Cooperative formation of the ligand-binding site of the inositol 1,4, 5-trisphosphate receptor by two separable domains.

Limited trypsin digestion of mouse cerebellar membrane fractions leads to fragmentation of the type 1 inositol 1,4,5-trisphosphate receptor (IP3R1) into five major components (Yoshikawa, F., Iwasaki, H., Michikawa, T., Furuichi, T., and Mikoshiba, K. (1999) J. Biol. Chem. 274, 316-327). Here we report that trypsin-fragmented mouse IP3R1 (mIP3R1) retains significant inositol 1,4,5-trisphosphate (IP3) binding activity that is comparable to the intact receptor in affinity, capacity, and specificity. This is despite the fact that the IP3-binding core (residues 226-578), which is close to the minimum for high affinity binding, is completely split into two tryptic fragments at the Arg-343 and/or Arg-345, around the center of the core.

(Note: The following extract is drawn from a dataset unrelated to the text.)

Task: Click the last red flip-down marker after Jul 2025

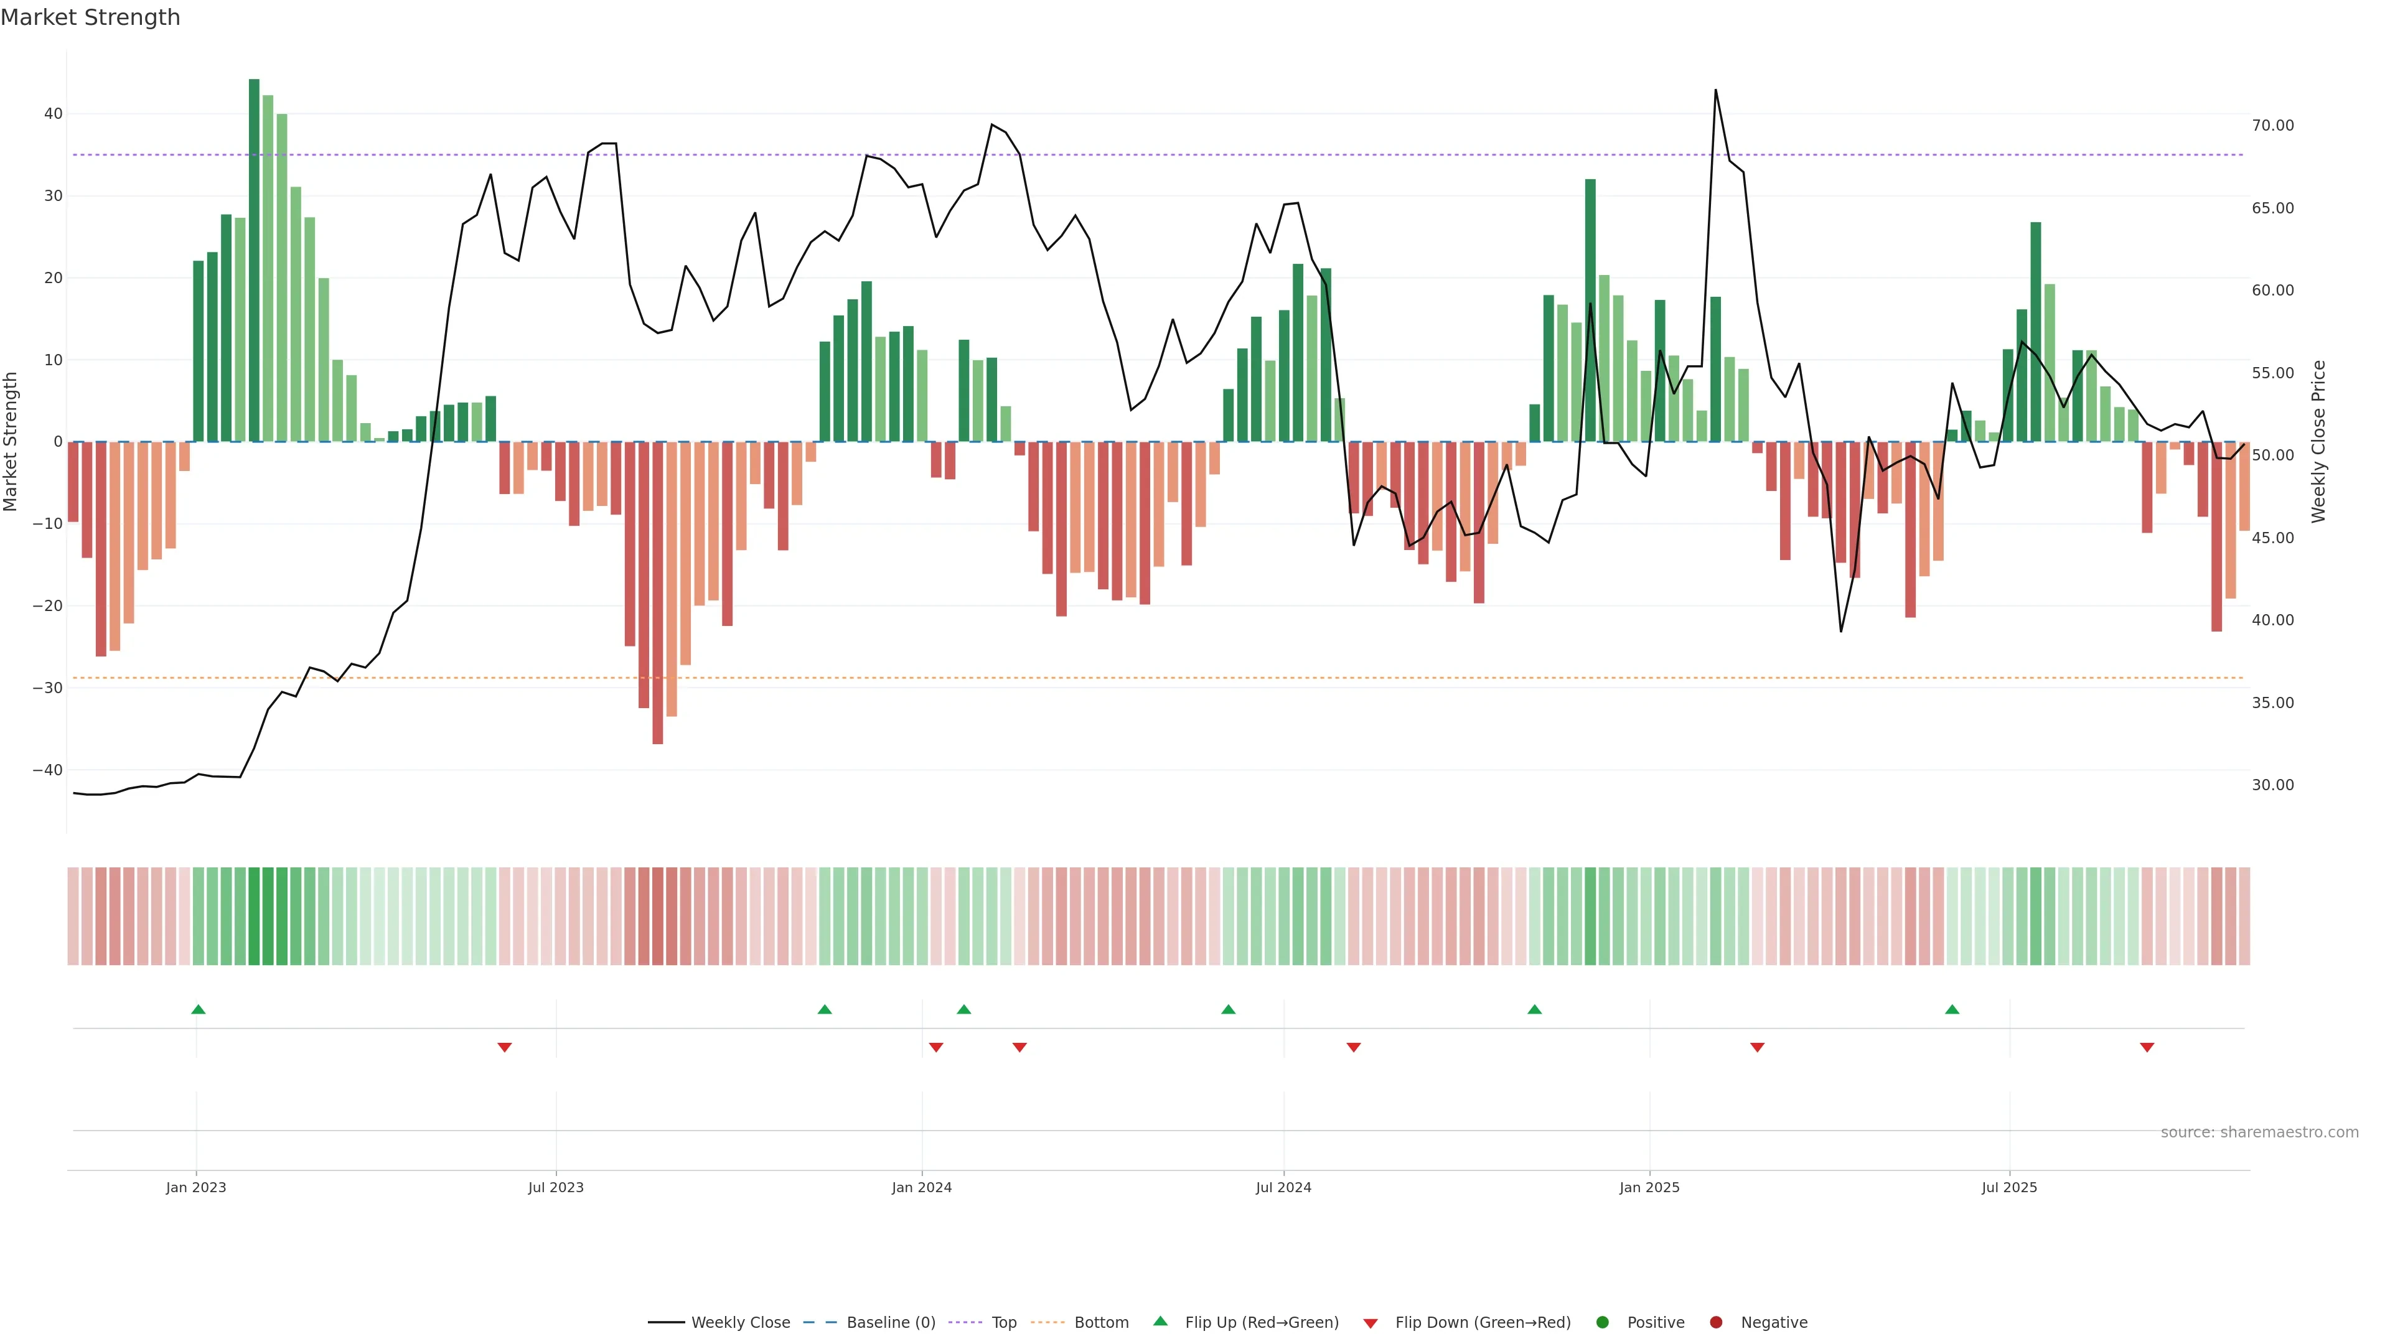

Furthermore, we have examined whether binding activity could be complemented in vitro by mixing two distinct glutathione S-transferase (GST) fusion proteins, which were respectively composed of residues 1-343 and 341-604, almost corresponding to two split binding components, and separately expressed in Escherichia coli. The GST-fused residues 1-343 (GN) showed no binding affinity for IP3, whereas the GST-fused residues 341-604 (GC) displayed weak but definite activity with an affinity >100-fold lower than that of the native receptor. Upon mixing of both GN and GC, a high affinity site comparable to the native site appeared. We suggest that the IP3-binding pocket consists of two non-covalently but tightly associated structural domains each of which has a discrete function: the C-terminal domain alone has low affinity for IP3, whereas the N-terminal one alone is incapable of binding but is capable of potentiating binding affinity.